→ **Task item**:
Copy every line below precisely as it appears.

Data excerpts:
:::
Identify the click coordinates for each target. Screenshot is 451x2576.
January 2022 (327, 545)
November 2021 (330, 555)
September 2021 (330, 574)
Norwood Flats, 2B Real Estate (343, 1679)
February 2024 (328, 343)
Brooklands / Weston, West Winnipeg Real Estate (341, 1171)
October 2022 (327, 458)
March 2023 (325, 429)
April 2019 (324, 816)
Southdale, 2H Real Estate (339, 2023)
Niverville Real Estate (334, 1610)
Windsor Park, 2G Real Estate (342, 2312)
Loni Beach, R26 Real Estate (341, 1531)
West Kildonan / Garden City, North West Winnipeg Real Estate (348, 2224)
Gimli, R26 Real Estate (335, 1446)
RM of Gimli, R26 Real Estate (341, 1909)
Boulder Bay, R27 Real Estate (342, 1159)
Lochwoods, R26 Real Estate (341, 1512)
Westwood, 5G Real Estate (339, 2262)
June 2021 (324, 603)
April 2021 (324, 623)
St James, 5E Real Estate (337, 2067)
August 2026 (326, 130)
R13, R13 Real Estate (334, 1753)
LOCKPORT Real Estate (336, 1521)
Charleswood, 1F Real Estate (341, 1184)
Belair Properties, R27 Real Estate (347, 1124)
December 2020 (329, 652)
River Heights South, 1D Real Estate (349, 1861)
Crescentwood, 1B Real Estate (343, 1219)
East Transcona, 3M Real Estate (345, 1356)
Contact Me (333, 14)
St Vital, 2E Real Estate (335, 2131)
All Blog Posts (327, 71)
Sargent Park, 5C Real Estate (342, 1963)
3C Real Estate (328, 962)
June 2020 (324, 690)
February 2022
:::
→ **Exercise solution**:
Identify the click coordinates for each target. Screenshot is 451x2576.
January 2022 (327, 545)
November 2021 (330, 555)
September 2021 (330, 574)
Norwood Flats, 2B Real Estate (343, 1679)
February 2024 (328, 343)
Brooklands / Weston, West Winnipeg Real Estate (341, 1171)
October 2022 (327, 458)
March 2023 (325, 429)
April 2019 (324, 816)
Southdale, 2H Real Estate (339, 2023)
Niverville Real Estate (334, 1610)
Windsor Park, 2G Real Estate (342, 2312)
Loni Beach, R26 Real Estate (341, 1531)
West Kildonan / Garden City, North West Winnipeg Real Estate (348, 2224)
Gimli, R26 Real Estate (335, 1446)
RM of Gimli, R26 Real Estate (341, 1909)
Boulder Bay, R27 Real Estate (342, 1159)
Lochwoods, R26 Real Estate (341, 1512)
Westwood, 5G Real Estate (339, 2262)
June 2021 (324, 603)
April 2021 (324, 623)
St James, 5E Real Estate (337, 2067)
August 2026 (326, 130)
R13, R13 Real Estate (334, 1753)
LOCKPORT Real Estate (336, 1521)
Charleswood, 1F Real Estate (341, 1184)
Belair Properties, R27 Real Estate (347, 1124)
December 2020 (329, 652)
River Heights South, 1D Real Estate (349, 1861)
Crescentwood, 1B Real Estate (343, 1219)
East Transcona, 3M Real Estate (345, 1356)
Contact Me (333, 14)
St Vital, 2E Real Estate (335, 2131)
All Blog Posts (327, 71)
Sargent Park, 5C Real Estate (342, 1963)
3C Real Estate (328, 962)
June 2020 (324, 690)
February 2022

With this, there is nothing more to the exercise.